→ **What is needed**
Look through the data below for the string "will", and copy every line where it turns up.

→ **Dataset records**
===

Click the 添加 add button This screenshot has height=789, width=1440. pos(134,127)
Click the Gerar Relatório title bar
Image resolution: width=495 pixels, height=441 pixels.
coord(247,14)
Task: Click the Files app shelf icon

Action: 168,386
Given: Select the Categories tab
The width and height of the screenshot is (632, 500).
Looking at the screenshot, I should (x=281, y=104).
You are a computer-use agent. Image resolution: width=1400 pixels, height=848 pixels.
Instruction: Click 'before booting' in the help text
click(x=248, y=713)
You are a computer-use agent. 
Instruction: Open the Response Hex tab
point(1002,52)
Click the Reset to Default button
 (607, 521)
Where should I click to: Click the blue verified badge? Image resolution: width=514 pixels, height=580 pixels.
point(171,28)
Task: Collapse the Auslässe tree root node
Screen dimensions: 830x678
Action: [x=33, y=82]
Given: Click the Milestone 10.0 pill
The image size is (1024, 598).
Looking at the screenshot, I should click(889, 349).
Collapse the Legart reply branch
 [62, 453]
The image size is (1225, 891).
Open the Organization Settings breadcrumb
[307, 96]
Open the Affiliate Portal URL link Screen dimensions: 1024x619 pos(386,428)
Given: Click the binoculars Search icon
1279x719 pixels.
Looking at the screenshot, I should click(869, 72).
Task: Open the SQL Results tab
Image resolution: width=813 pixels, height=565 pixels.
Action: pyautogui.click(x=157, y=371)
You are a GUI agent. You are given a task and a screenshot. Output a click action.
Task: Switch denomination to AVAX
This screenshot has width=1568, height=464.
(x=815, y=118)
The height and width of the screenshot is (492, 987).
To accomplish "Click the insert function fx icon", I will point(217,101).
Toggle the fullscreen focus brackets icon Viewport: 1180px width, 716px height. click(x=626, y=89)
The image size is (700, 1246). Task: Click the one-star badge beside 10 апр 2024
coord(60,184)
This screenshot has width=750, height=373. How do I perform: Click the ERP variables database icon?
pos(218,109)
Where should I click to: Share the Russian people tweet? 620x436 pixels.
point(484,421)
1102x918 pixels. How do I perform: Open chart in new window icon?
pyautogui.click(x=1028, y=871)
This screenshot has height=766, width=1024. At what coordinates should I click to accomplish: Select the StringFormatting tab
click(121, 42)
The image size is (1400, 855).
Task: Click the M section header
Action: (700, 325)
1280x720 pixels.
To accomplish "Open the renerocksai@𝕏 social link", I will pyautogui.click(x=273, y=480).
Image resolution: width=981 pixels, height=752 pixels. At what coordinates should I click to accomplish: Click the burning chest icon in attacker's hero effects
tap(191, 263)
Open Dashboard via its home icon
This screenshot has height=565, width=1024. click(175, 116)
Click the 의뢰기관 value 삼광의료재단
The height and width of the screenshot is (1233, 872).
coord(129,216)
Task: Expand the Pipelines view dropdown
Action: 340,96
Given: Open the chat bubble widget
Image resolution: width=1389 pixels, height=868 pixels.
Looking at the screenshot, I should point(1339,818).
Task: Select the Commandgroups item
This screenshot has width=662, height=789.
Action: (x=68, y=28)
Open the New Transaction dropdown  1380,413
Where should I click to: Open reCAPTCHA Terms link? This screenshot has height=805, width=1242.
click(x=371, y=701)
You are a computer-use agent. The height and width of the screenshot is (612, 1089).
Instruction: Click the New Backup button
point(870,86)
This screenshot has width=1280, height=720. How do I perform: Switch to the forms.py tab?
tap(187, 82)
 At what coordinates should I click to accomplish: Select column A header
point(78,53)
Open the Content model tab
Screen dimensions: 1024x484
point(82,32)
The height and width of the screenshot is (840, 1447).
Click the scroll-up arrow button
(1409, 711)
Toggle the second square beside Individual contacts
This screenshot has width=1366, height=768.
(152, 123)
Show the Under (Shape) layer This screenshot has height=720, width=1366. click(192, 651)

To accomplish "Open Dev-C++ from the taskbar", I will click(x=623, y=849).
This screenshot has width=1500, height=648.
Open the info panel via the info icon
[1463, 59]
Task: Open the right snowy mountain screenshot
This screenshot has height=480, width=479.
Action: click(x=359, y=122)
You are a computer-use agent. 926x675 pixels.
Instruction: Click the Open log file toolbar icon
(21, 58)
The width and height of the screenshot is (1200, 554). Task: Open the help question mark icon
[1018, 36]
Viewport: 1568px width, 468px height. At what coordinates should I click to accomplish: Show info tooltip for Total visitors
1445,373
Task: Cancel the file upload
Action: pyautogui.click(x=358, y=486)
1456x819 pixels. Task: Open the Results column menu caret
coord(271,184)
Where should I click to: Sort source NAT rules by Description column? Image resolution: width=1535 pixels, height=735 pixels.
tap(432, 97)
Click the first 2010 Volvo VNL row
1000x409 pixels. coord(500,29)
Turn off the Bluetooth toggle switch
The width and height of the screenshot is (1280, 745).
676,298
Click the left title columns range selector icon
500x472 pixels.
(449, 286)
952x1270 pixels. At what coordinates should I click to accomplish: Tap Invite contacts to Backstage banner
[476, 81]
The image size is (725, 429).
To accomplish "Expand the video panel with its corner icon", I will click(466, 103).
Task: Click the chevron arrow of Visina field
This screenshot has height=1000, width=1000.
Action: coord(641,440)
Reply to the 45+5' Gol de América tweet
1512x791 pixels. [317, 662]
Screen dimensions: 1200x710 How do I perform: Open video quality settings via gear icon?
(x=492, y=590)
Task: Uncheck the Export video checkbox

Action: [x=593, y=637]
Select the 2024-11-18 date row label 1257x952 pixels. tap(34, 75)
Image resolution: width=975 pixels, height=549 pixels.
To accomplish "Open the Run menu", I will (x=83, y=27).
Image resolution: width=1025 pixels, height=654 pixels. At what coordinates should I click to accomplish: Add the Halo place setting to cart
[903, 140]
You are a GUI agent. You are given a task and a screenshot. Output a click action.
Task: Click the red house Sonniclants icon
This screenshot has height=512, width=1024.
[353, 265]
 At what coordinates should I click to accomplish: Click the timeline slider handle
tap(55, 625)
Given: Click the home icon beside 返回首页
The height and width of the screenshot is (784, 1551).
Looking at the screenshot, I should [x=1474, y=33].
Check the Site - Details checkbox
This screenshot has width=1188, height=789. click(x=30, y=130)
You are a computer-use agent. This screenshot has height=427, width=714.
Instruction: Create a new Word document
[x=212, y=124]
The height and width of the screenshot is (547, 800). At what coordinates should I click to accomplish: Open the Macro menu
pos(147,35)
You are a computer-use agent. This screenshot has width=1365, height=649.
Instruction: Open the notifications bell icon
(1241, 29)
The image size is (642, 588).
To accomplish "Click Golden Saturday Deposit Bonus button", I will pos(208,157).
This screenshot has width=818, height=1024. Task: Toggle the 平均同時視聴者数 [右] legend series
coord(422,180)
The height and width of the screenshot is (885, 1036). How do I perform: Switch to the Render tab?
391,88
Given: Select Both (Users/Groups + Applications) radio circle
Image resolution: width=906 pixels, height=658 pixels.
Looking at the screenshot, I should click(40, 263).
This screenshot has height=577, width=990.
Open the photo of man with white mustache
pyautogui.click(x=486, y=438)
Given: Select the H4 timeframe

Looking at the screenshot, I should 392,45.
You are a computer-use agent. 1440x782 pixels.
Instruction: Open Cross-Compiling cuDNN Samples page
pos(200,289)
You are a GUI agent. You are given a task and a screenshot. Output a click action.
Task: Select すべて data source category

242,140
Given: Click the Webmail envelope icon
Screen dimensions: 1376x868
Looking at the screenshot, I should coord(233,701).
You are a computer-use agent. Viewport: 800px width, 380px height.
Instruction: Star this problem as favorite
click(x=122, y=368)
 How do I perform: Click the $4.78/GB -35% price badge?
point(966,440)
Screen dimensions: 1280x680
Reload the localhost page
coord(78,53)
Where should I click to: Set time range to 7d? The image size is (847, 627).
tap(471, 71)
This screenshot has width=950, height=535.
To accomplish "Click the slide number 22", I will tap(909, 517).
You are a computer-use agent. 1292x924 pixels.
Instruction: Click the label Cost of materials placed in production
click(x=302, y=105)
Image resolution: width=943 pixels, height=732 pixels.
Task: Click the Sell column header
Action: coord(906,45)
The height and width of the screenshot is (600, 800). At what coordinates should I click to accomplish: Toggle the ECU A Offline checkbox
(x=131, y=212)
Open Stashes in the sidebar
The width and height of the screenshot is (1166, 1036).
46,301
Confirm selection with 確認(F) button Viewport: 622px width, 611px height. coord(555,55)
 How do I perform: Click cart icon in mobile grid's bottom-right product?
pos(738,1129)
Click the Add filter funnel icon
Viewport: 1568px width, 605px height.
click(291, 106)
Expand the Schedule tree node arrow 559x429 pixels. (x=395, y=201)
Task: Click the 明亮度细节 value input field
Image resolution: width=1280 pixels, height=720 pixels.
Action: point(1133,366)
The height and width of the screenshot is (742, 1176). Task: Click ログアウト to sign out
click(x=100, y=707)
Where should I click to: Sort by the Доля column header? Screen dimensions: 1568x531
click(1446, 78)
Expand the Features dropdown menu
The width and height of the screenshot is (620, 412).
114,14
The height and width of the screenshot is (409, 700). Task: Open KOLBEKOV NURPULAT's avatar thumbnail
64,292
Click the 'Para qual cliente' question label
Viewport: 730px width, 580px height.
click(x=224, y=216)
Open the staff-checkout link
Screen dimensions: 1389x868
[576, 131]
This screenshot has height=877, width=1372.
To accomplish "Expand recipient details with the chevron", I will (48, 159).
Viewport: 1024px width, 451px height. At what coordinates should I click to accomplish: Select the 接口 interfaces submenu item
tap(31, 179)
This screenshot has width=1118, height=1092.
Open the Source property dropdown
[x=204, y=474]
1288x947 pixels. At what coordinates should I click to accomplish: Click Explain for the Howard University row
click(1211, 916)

===

→ **Answer to this task**
To accomplish "Click the insert function fx icon", I will point(217,101).
To accomplish "Open the renerocksai@𝕏 social link", I will pyautogui.click(x=273, y=480).
To accomplish "Open Dev-C++ from the taskbar", I will click(x=623, y=849).
To accomplish "Expand the video panel with its corner icon", I will click(466, 103).
To accomplish "Open the Run menu", I will (x=83, y=27).
To accomplish "Click Golden Saturday Deposit Bonus button", I will pos(208,157).
To accomplish "Click the slide number 22", I will tap(909, 517).
To accomplish "Expand recipient details with the chevron", I will (48, 159).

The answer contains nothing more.